Directions for this task:
From the first line to the last, write out the data below exactly.

··· Available records

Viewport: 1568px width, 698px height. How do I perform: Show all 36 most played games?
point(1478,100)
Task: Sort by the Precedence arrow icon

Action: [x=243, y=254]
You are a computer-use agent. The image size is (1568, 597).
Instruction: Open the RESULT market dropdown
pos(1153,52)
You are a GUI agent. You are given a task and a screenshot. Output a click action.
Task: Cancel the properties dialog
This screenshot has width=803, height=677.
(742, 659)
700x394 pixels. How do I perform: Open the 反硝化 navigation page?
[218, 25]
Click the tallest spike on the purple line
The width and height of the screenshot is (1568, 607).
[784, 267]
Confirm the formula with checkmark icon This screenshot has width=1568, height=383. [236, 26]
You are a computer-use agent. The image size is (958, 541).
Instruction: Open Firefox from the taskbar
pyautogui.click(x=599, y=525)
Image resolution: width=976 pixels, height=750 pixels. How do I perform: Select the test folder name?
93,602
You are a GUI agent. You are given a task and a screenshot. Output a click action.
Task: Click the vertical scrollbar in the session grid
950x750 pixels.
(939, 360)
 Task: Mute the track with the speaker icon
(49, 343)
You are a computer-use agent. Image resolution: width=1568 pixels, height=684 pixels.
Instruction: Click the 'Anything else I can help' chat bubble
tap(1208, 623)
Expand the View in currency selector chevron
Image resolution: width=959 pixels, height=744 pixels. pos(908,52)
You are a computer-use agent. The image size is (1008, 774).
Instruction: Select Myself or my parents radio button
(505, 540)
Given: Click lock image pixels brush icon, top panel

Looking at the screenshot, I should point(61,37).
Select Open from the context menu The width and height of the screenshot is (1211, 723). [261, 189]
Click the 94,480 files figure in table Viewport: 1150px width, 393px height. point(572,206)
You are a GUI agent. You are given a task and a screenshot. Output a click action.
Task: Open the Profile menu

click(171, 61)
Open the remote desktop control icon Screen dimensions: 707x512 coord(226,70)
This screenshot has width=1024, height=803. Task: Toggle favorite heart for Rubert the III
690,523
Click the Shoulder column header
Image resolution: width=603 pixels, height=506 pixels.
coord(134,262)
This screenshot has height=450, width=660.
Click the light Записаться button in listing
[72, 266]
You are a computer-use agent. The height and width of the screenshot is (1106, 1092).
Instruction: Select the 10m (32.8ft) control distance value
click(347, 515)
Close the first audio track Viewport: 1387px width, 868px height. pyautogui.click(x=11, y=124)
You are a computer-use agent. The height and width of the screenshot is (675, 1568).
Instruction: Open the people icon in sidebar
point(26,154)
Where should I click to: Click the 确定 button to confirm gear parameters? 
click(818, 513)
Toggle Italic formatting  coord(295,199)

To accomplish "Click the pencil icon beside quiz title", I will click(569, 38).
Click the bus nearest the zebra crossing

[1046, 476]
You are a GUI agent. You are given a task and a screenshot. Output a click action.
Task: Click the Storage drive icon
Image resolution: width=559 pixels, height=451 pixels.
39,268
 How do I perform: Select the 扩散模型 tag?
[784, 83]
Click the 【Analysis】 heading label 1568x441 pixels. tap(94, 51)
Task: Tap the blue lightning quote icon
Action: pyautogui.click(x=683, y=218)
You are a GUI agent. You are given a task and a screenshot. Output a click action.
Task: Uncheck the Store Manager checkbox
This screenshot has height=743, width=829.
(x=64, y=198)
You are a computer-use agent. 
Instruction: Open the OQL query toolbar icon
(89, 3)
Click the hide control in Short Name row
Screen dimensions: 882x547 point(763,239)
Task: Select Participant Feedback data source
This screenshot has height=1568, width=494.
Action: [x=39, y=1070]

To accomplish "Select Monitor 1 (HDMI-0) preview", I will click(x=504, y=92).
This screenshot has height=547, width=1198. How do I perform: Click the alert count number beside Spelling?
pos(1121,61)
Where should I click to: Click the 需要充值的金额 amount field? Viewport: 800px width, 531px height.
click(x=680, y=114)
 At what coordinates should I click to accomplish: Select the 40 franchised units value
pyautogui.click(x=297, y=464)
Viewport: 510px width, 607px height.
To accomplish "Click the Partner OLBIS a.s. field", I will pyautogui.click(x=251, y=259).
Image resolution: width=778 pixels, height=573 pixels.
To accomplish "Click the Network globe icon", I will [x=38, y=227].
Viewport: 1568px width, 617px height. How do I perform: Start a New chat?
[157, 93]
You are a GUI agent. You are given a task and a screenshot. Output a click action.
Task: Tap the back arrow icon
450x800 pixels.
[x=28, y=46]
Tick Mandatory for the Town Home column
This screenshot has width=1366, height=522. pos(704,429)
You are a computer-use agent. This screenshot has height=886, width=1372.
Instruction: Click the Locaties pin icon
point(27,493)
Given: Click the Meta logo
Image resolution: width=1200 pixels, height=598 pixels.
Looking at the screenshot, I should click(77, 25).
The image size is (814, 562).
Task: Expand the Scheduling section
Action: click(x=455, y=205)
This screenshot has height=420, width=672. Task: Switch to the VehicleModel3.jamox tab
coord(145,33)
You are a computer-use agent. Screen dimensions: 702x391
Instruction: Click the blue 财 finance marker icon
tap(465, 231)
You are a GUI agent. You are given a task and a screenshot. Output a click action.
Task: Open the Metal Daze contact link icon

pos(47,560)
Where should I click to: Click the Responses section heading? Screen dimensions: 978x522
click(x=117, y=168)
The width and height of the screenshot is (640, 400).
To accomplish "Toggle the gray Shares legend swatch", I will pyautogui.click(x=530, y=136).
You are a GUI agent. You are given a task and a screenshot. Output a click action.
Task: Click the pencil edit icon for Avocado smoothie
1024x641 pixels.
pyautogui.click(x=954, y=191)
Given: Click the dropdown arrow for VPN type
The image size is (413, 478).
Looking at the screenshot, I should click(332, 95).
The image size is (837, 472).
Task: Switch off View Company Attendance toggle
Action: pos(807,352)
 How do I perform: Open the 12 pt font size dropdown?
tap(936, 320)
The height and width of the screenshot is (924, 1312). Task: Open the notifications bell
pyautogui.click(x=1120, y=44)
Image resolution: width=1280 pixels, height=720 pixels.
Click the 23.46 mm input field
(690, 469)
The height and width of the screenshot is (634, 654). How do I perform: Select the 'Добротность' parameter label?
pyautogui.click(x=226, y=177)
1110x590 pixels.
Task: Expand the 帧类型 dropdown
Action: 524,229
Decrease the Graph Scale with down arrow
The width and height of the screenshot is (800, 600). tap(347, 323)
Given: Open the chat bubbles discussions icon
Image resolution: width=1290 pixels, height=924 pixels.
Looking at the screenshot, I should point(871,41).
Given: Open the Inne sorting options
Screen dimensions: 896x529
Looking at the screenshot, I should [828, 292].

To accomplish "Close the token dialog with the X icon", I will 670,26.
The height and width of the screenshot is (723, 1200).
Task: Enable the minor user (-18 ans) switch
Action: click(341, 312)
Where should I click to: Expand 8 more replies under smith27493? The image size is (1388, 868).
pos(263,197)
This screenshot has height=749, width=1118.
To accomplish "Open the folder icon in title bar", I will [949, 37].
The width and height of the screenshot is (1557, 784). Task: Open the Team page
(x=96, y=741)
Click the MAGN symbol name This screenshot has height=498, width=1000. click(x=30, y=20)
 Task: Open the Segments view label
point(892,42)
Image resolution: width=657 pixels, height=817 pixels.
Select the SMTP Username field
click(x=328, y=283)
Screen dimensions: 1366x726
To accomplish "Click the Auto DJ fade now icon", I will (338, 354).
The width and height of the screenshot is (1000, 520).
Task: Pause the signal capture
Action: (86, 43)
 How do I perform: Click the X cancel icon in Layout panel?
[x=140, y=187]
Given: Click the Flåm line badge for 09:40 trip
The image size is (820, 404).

······

Result:
Viewport: 1568px width, 698px height. How do I perform: Show all 36 most played games?
point(1478,100)
Task: Sort by the Precedence arrow icon

Action: [x=243, y=254]
You are a computer-use agent. The image size is (1568, 597).
Instruction: Open the RESULT market dropdown
pos(1153,52)
You are a GUI agent. You are given a task and a screenshot. Output a click action.
Task: Cancel the properties dialog
This screenshot has width=803, height=677.
(742, 659)
700x394 pixels. How do I perform: Open the 反硝化 navigation page?
[218, 25]
Click the tallest spike on the purple line
The width and height of the screenshot is (1568, 607).
[784, 267]
Confirm the formula with checkmark icon This screenshot has width=1568, height=383. [236, 26]
You are a computer-use agent. The image size is (958, 541).
Instruction: Open Firefox from the taskbar
pyautogui.click(x=599, y=525)
Image resolution: width=976 pixels, height=750 pixels. How do I perform: Select the test folder name?
93,602
You are a GUI agent. You are given a task and a screenshot. Output a click action.
Task: Click the vertical scrollbar in the session grid
950x750 pixels.
(939, 360)
 Task: Mute the track with the speaker icon
(49, 343)
You are a computer-use agent. Image resolution: width=1568 pixels, height=684 pixels.
Instruction: Click the 'Anything else I can help' chat bubble
tap(1208, 623)
Expand the View in currency selector chevron
Image resolution: width=959 pixels, height=744 pixels. pos(908,52)
You are a computer-use agent. The image size is (1008, 774).
Instruction: Select Myself or my parents radio button
(505, 540)
Given: Click lock image pixels brush icon, top panel

Looking at the screenshot, I should point(61,37).
Select Open from the context menu The width and height of the screenshot is (1211, 723). [261, 189]
Click the 94,480 files figure in table Viewport: 1150px width, 393px height. point(572,206)
You are a GUI agent. You are given a task and a screenshot. Output a click action.
Task: Open the Profile menu

click(171, 61)
Open the remote desktop control icon Screen dimensions: 707x512 coord(226,70)
This screenshot has width=1024, height=803. Task: Toggle favorite heart for Rubert the III
690,523
Click the Shoulder column header
Image resolution: width=603 pixels, height=506 pixels.
coord(134,262)
This screenshot has height=450, width=660.
Click the light Записаться button in listing
[72, 266]
You are a computer-use agent. The height and width of the screenshot is (1106, 1092).
Instruction: Select the 10m (32.8ft) control distance value
click(347, 515)
Close the first audio track Viewport: 1387px width, 868px height. pyautogui.click(x=11, y=124)
You are a computer-use agent. The height and width of the screenshot is (675, 1568).
Instruction: Open the people icon in sidebar
point(26,154)
Where should I click to: Click the 确定 button to confirm gear parameters? 
click(818, 513)
Toggle Italic formatting  coord(295,199)

To accomplish "Click the pencil icon beside quiz title", I will click(569, 38).
Click the bus nearest the zebra crossing

[1046, 476]
You are a GUI agent. You are given a task and a screenshot. Output a click action.
Task: Click the Storage drive icon
Image resolution: width=559 pixels, height=451 pixels.
39,268
 How do I perform: Select the 扩散模型 tag?
[784, 83]
Click the 【Analysis】 heading label 1568x441 pixels. tap(94, 51)
Task: Tap the blue lightning quote icon
Action: pyautogui.click(x=683, y=218)
You are a GUI agent. You are given a task and a screenshot. Output a click action.
Task: Uncheck the Store Manager checkbox
This screenshot has height=743, width=829.
(x=64, y=198)
You are a computer-use agent. 
Instruction: Open the OQL query toolbar icon
(89, 3)
Click the hide control in Short Name row
Screen dimensions: 882x547 point(763,239)
Task: Select Participant Feedback data source
This screenshot has height=1568, width=494.
Action: [x=39, y=1070]

To accomplish "Select Monitor 1 (HDMI-0) preview", I will click(x=504, y=92).
This screenshot has height=547, width=1198. How do I perform: Click the alert count number beside Spelling?
pos(1121,61)
Where should I click to: Click the 需要充值的金额 amount field? Viewport: 800px width, 531px height.
click(x=680, y=114)
 At what coordinates should I click to accomplish: Select the 40 franchised units value
pyautogui.click(x=297, y=464)
Viewport: 510px width, 607px height.
To accomplish "Click the Partner OLBIS a.s. field", I will pyautogui.click(x=251, y=259).
Image resolution: width=778 pixels, height=573 pixels.
To accomplish "Click the Network globe icon", I will [x=38, y=227].
Viewport: 1568px width, 617px height. How do I perform: Start a New chat?
[157, 93]
You are a GUI agent. You are given a task and a screenshot. Output a click action.
Task: Tap the back arrow icon
450x800 pixels.
[x=28, y=46]
Tick Mandatory for the Town Home column
This screenshot has width=1366, height=522. pos(704,429)
You are a computer-use agent. This screenshot has height=886, width=1372.
Instruction: Click the Locaties pin icon
point(27,493)
Given: Click the Meta logo
Image resolution: width=1200 pixels, height=598 pixels.
Looking at the screenshot, I should click(77, 25).
The image size is (814, 562).
Task: Expand the Scheduling section
Action: click(x=455, y=205)
This screenshot has height=420, width=672. Task: Switch to the VehicleModel3.jamox tab
coord(145,33)
You are a computer-use agent. Screen dimensions: 702x391
Instruction: Click the blue 财 finance marker icon
tap(465, 231)
You are a GUI agent. You are given a task and a screenshot. Output a click action.
Task: Open the Metal Daze contact link icon

pos(47,560)
Where should I click to: Click the Responses section heading? Screen dimensions: 978x522
click(x=117, y=168)
The width and height of the screenshot is (640, 400).
To accomplish "Toggle the gray Shares legend swatch", I will pyautogui.click(x=530, y=136).
You are a GUI agent. You are given a task and a screenshot. Output a click action.
Task: Click the pencil edit icon for Avocado smoothie
1024x641 pixels.
pyautogui.click(x=954, y=191)
Given: Click the dropdown arrow for VPN type
The image size is (413, 478).
Looking at the screenshot, I should click(332, 95).
The image size is (837, 472).
Task: Switch off View Company Attendance toggle
Action: pos(807,352)
 How do I perform: Open the 12 pt font size dropdown?
tap(936, 320)
The height and width of the screenshot is (924, 1312). Task: Open the notifications bell
pyautogui.click(x=1120, y=44)
Image resolution: width=1280 pixels, height=720 pixels.
Click the 23.46 mm input field
(690, 469)
The height and width of the screenshot is (634, 654). How do I perform: Select the 'Добротность' parameter label?
pyautogui.click(x=226, y=177)
1110x590 pixels.
Task: Expand the 帧类型 dropdown
Action: 524,229
Decrease the Graph Scale with down arrow
The width and height of the screenshot is (800, 600). tap(347, 323)
Given: Open the chat bubbles discussions icon
Image resolution: width=1290 pixels, height=924 pixels.
Looking at the screenshot, I should point(871,41).
Given: Open the Inne sorting options
Screen dimensions: 896x529
Looking at the screenshot, I should [828, 292].

To accomplish "Close the token dialog with the X icon", I will 670,26.
The height and width of the screenshot is (723, 1200).
Task: Enable the minor user (-18 ans) switch
Action: click(341, 312)
Where should I click to: Expand 8 more replies under smith27493? The image size is (1388, 868).
pos(263,197)
This screenshot has height=749, width=1118.
To accomplish "Open the folder icon in title bar", I will [949, 37].
The width and height of the screenshot is (1557, 784). Task: Open the Team page
(x=96, y=741)
Click the MAGN symbol name This screenshot has height=498, width=1000. click(x=30, y=20)
 Task: Open the Segments view label
point(892,42)
Image resolution: width=657 pixels, height=817 pixels.
Select the SMTP Username field
click(x=328, y=283)
Screen dimensions: 1366x726
To accomplish "Click the Auto DJ fade now icon", I will (338, 354).
The width and height of the screenshot is (1000, 520).
Task: Pause the signal capture
Action: (86, 43)
 How do I perform: Click the X cancel icon in Layout panel?
[x=140, y=187]
Given: Click the Flåm line badge for 09:40 trip
The image size is (820, 404).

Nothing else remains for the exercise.